8 responses to “Angry Birds, Good Friday”

  1. David Zahl says:

    Jamin Warren offered some expert reflections on the article over at Kill Screen. One of the paragraphs he pulled out is particularly relevant:

    “Instead of just bombarding us with jingles, corporations will be able to inject their messages directly into our minds with ads disguised as games. Gamification seeks to turn the world into one giant chore chart covered with achievement stickers — the kind of thing parents design for their children — though it raises the potentially terrifying question of who the parents are. This, I fear, is the dystopian future of stupid games: amoral corporations hiring teams of behavioral psychologists to laser-target our addiction cycles for profit.”

  2. lre larkin says:

    Funny…i recently told myself, “ok, just one more game of angry birds…”. Excellent post and such a Good Word. we ARE made so new. Excellent word.

  3. Mark says:

    Aw man, I’m only one screen away from completing the Easter Season. Doesn’t that make me free?

  4. Bryan J. says:

    My favorite part of the article: “Angry Birds, it seems, is our Tetris: the string of digital prayer beads that our entire culture can twiddle in moments of rapture or anxiety — economic, political or existential.” Brave New World, eat your heart out…

  5. Ryan Dolibois says:

    Aaron-
    I didn’t think you could top your sermon from a few weeks ago (is that online?!??) and then you wrote this! Thanks so much for the encouragement and the truth.
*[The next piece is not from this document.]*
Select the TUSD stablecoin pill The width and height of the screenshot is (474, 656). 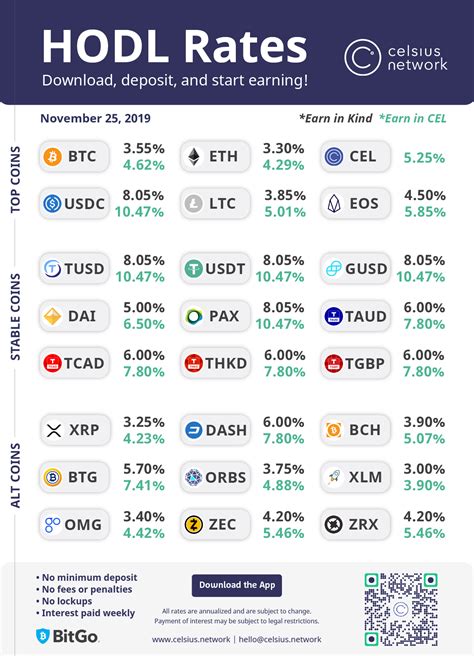(74, 269)
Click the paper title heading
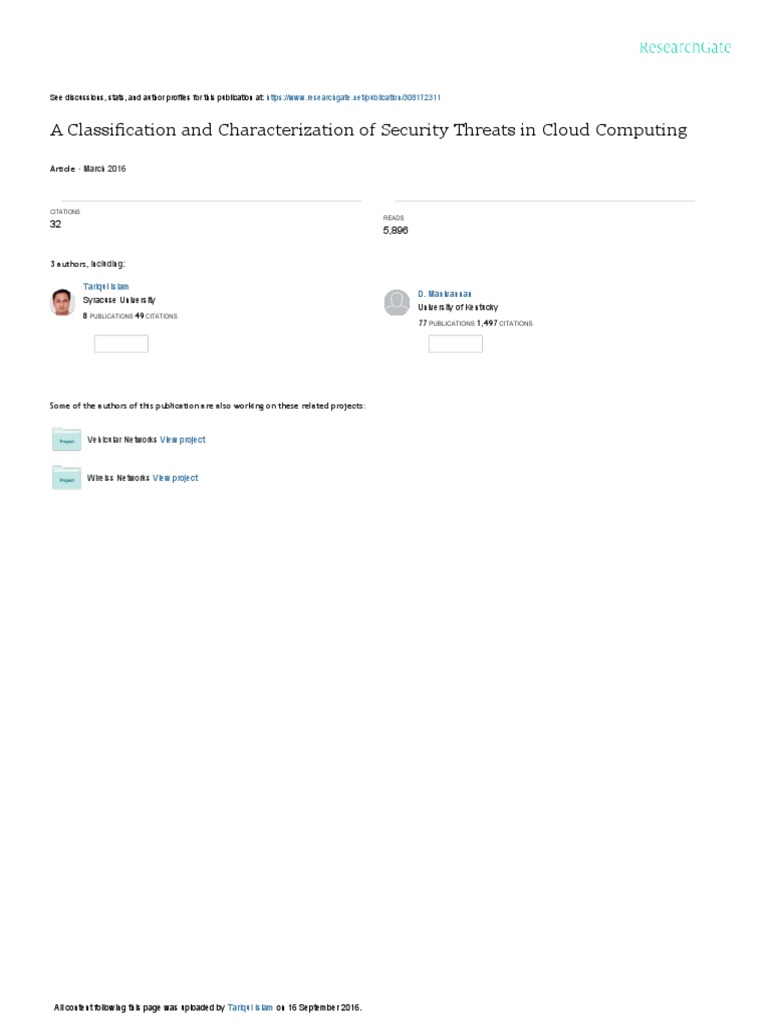This screenshot has height=1024, width=768. tap(368, 130)
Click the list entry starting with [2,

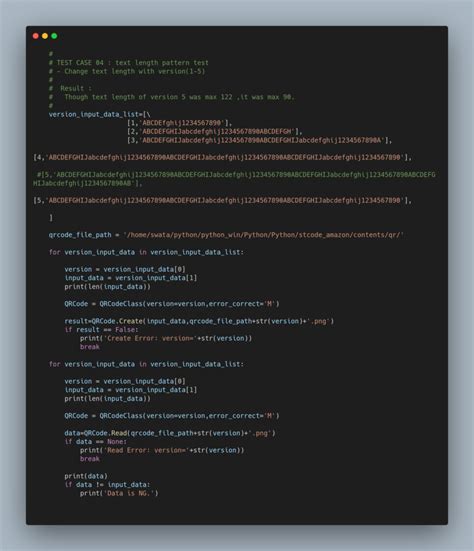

Happy Easter!

  6. Luke says:

    I have been lucky to not get into phone games. I did about a week of Angry Birds and was just, done. Played 2048 for a few days until I beat it a couple times. Didn’t know about Flappy Bird until it was dead (also, have always been an Android person and I think it was an iPhone exclusive.) I’ve been through Bejeweled and Tetris spells. I do sudokus on occasion. Never got sucked into Candy Crush or Fruit Ninja. Even Words with Friends only lasted a few months, because I had a friend; a competitor.

    But I’ll be damned if I can’t peel myself away from Hulu and Netflix. The pull to escape is so strong. “Just one more episode….” “This is so great…” “They’re just so funny….” “Dude, it’s midnight. Go to bed. … Annnnnd it’s 2am. Work is gonna suck.”

    And then…. Last year. I picked up Pacman, on my computer. I had quit my job and was taking a breather (both not great decisions.) And I just remembered it (I played it for a while in high school.) And Bam. Old neuropathways were triggered. My goodness the hours (weeks) I’ve lost. Now I don’t even watch shows. I listen to shows while I play Pacman (no tv). It’s shameful. Pacman is… Before my time. Like I should be addicted to CoD or Minecraft or Halo or WoW or some other mess (I have zero interest in video games). Not Pacman. And then I added Hexxagon on the same website. Oy. I feel useless. And weak. And I rationally know I’m clearly escaping something. Avoiding life real hard. Just can’t stop. So far.

    I guess it’s better than joining the opiod crisis.

    There but for the grace of God….

    It’s good to remember Christ knew I’d get here. We’d all get here. And he cared enough to enter into it with us and take it upon himself. To bear what we cannot. Thank God for Good Friday (and the next part!!!) Here comes Easter!!!